The point of this story is that I think you’d be a good Mayor. But you’ve had a safe seat in Congress, and while you re good at pressing the flesh, you’d better start doing your homework, lest these crafty weasels on the other side of road get the opportunity to turn your personality and foibles into the issue surrounding your candidacy.
One month later at a “Politifest” event sponsored by Voice of San Diego, he sought me out, shook my hand and promised to take my message to heart. That was the only time I ever spoke with Bob Filner. Oh, the things I should have said…
But I didn’t. Lots of people didn’t say anything. Lesson learned.
That experience with one failed human being won’t stop me from moving on and fighting for what I think is right.
It’s time to move on.
The End of the End Times in DC…(?)
My reading of the political tea leaves in Washington says that the current budget standoff is just about over.
From the Washington Post:
House Speaker John A. Boehner (R-Ohio) started Tuesday with a last-ditch attempt to exert control over his restive caucus, proposing a new plan to open the government and raise the debt ceiling in an effort to give Republicans a bit of leverage.
But as evening fell over the Capitol, it was increasingly clear who had control over the House GOP: no one.
Senate Majority leader Harry Reid talked about the chaos on the GOP side of the aisle in a Tweet last night:
Obamacare is no longer Republicans’ #1 issue. Their #1 issue is to divert attention from the fools they’ve made of themselves on Obamacare.
From Huffington Post:
The office of Speaker Boehner told the office of Majority Leader Harry Reid’s on Tuesday night that they would be willing to send them a “message” so that the procedural process of getting a debt limit and government funding bill could move faster….
…A message is a legislative vehicle that if sent from Boehner to the Senate would allow Reid to skip one cloture vote. This would ensure that if one Senator wanted to gum up the works, he or she could only force 30 hours of consideration.
A request for comment to Boehner’s office was not immediately returned, though if the news is true, it is a signal that the Speaker knows the time for staring down the Senate is up.
The capper for all this analysis has to be Charles P. Pierce at Esquire.com this morning:
In the end, it appears, they cannot, or will not, govern even themselves.
A day that was supposed to bring Washington to the edge of resolving the fiscal showdown instead seemed to bring chaos and retrenching. And a bitter fight that had begun over stripping money from the president’s signature health care law had essentially descended in the House into one over whether lawmakers and their staff members would pay the full cost of their health insurance premiums, unlike most workers at American companies, and how to restrict the administration from using flexibility to extend the debt limit beyond a fixed deadline.
That is the state to which the whole thing has devolved.

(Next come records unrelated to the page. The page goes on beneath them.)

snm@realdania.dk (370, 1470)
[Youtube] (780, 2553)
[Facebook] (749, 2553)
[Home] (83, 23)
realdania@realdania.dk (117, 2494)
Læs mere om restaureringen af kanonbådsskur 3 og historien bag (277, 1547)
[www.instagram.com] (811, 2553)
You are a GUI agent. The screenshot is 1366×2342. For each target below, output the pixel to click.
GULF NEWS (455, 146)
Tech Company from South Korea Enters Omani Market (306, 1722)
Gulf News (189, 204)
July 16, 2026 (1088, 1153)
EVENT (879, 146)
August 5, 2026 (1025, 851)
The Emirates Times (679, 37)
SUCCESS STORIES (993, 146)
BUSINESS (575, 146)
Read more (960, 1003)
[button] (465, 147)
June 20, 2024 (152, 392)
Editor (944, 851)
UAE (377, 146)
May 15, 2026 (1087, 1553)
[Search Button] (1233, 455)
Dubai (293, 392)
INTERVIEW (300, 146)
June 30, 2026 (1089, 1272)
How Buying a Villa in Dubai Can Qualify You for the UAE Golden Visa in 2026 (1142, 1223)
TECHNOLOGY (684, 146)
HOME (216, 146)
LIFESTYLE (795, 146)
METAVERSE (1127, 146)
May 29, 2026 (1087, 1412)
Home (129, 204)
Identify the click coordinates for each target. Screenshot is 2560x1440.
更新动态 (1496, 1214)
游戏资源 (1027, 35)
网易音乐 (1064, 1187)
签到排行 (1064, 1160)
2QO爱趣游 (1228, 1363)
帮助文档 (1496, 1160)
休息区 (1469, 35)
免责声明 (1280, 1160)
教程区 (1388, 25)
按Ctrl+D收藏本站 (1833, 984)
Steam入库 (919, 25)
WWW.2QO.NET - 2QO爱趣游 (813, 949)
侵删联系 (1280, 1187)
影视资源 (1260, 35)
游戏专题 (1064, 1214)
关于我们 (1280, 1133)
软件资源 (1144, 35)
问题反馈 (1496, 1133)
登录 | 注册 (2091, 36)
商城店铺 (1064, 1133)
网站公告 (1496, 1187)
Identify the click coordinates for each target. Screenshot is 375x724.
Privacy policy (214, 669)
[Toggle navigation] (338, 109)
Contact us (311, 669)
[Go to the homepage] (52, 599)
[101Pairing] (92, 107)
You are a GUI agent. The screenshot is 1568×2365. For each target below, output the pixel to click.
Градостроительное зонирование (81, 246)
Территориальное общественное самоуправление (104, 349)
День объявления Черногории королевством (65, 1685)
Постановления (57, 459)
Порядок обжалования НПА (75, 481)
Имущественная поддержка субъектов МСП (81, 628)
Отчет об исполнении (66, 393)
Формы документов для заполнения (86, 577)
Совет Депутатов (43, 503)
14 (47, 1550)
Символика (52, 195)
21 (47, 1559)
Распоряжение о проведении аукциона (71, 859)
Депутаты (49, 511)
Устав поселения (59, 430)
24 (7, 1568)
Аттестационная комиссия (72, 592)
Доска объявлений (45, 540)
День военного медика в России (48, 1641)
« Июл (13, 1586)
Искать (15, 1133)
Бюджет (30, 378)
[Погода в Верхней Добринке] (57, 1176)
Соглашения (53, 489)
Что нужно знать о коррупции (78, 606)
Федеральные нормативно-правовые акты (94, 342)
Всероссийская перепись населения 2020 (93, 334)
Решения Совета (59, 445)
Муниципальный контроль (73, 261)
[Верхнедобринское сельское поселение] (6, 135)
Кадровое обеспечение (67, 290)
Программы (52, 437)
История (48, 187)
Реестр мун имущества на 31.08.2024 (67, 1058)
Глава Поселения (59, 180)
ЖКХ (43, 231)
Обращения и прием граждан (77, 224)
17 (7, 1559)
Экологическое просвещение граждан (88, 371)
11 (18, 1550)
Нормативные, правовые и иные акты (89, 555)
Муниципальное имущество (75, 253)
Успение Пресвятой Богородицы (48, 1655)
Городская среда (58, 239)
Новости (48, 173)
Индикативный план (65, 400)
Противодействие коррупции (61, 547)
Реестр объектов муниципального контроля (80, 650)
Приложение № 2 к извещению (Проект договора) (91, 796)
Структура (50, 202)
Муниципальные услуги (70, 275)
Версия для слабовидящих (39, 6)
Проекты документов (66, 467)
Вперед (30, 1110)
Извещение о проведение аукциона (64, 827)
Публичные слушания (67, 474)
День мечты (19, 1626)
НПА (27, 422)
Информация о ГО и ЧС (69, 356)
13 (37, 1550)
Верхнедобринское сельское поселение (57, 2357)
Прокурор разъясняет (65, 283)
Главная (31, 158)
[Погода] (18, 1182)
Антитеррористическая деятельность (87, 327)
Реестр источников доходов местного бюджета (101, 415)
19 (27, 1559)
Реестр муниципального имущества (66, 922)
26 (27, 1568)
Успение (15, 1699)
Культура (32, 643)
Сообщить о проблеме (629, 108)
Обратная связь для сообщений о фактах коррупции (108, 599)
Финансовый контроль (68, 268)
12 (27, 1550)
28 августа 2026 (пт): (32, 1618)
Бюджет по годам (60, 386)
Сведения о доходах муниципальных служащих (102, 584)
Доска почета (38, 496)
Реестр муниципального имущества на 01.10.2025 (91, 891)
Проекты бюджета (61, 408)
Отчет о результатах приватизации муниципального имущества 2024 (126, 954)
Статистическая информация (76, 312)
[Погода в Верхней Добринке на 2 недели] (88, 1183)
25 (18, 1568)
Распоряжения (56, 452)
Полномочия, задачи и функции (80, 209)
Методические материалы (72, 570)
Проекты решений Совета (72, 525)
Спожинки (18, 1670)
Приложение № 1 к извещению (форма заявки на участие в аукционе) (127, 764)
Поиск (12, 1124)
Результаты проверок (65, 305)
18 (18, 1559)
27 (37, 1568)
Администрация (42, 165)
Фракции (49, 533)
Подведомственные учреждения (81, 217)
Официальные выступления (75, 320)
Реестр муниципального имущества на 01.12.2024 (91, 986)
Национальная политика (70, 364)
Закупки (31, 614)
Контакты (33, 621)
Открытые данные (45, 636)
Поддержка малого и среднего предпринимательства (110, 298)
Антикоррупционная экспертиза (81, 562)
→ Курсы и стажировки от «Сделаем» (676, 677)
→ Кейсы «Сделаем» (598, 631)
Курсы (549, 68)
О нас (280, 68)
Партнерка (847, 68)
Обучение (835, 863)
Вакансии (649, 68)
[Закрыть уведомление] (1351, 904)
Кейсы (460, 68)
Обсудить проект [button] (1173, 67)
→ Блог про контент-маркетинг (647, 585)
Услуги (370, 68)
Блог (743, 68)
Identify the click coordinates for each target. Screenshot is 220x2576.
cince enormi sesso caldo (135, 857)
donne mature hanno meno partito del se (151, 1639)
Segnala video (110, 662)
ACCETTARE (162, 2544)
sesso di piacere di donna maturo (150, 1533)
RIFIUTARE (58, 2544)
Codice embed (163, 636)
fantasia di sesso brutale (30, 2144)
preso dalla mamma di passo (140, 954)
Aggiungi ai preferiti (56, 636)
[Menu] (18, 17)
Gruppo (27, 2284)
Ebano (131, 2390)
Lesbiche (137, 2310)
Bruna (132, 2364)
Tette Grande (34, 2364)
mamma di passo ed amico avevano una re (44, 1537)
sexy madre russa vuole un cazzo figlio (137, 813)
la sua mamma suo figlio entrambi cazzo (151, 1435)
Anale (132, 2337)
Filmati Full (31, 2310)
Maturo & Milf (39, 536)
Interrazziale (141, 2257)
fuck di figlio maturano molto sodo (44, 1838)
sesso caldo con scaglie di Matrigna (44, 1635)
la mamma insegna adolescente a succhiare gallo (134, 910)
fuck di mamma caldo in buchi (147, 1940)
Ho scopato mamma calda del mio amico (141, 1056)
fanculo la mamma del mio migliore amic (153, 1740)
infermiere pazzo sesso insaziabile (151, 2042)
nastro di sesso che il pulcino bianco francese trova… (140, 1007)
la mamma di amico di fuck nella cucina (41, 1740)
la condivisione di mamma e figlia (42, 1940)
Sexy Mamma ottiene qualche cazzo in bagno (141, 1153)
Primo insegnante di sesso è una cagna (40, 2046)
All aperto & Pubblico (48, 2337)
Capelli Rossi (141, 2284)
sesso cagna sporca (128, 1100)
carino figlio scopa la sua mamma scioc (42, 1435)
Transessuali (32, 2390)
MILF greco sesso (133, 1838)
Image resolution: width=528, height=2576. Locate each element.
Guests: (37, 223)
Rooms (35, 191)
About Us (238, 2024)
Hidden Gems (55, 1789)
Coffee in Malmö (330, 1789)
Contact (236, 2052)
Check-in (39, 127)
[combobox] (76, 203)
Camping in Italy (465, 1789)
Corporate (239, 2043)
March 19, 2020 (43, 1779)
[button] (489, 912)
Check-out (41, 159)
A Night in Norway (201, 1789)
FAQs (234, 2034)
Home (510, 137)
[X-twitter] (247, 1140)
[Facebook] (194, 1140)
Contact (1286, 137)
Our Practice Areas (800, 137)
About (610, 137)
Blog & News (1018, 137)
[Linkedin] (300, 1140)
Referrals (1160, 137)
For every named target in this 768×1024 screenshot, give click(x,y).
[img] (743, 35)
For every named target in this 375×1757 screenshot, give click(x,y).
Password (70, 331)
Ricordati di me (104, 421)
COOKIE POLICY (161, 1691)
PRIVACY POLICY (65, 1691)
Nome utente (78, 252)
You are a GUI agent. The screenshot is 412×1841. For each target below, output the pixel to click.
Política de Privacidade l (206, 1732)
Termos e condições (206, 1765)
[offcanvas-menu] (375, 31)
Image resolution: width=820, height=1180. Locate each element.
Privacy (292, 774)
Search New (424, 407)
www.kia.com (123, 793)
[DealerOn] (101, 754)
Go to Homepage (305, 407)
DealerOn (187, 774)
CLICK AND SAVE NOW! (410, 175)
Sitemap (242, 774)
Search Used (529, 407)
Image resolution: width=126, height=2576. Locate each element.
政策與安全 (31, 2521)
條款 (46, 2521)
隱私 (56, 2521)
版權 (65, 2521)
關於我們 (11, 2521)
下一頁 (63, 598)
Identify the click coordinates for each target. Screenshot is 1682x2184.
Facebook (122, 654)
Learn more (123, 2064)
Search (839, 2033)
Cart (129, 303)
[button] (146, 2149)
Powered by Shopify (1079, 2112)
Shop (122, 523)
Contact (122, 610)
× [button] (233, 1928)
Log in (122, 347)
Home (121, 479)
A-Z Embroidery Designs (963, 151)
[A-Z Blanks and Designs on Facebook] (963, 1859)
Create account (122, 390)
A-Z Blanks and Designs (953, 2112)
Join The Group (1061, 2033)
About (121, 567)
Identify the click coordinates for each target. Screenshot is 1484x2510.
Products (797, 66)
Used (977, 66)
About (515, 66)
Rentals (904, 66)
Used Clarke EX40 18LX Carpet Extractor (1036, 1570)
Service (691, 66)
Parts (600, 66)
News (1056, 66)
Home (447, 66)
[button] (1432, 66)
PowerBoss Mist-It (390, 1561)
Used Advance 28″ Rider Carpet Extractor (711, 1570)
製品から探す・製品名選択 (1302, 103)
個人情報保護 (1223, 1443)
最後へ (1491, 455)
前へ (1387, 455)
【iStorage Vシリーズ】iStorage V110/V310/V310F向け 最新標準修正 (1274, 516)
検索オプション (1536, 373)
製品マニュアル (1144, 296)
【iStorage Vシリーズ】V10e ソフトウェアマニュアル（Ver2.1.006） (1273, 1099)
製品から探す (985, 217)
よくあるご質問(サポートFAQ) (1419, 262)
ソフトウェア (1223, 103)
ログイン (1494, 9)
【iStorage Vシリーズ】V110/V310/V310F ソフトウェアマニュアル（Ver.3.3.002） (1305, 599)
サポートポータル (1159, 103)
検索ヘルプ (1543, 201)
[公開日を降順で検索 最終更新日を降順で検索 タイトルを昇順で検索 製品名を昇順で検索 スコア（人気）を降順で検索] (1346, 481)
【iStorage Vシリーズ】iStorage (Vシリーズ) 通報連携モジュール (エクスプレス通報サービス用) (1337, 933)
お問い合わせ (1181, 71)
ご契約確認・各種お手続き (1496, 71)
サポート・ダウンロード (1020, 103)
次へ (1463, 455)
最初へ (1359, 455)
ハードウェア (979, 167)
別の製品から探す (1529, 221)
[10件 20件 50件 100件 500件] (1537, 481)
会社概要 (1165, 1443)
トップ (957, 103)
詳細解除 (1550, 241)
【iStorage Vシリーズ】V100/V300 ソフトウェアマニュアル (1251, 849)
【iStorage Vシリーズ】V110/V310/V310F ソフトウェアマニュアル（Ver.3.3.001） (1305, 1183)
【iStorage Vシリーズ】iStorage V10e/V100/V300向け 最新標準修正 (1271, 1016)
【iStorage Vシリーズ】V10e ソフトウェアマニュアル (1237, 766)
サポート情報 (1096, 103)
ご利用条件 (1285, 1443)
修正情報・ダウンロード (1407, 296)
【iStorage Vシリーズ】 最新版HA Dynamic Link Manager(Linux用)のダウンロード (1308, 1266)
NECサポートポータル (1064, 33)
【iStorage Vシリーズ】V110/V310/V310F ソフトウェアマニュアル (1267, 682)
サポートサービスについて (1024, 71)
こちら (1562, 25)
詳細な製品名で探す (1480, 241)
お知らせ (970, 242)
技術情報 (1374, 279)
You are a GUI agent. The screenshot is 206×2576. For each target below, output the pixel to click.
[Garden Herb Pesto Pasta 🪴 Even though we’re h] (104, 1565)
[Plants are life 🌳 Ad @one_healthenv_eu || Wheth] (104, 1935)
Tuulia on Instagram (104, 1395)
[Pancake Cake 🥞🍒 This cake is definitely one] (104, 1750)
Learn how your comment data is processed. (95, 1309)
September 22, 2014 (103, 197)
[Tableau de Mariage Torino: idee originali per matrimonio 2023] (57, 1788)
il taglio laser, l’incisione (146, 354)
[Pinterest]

The denizens of the monkeyhouse are bringing the world economy to the brink of chaos in order to fk their own staffs over on health insurance. Or at least that’s what they say. In reality, what this is about is a rump faction of one of our two major political parties that doesn’t think we should have a federal government at all, that wants to roll back its functions to a state half-past the Articles of Confederation, and that is doing so while believing itself to be some unholy combination of the Founding Fathers and the X-Men. They have cast themselves in their own action adventure movie, and the rest of us serve pretty much the same function as New York City does in The Avengers. We’re the set decoration that gets demolished as Our Heroes fight evil. These are pathetic, worthless children, playing dress-up, and smashing things because they like the sound of things breaking.
On This Day: 1966 – Joan Baez and 123 other anti-draft demonstrators were arrested for blocking the entrance to the Armed Forces Induction Center in Oakland, CA. 1973 – Henry Kissinger and Le Duc Tho were named winners of the Nobel Peace Prize. The Vietnamese official declined the award. 2002 – The Arthur Andersen accounting firm was sentenced to five years probation and fined $500,000 for obstructing a federal investigation of Enron.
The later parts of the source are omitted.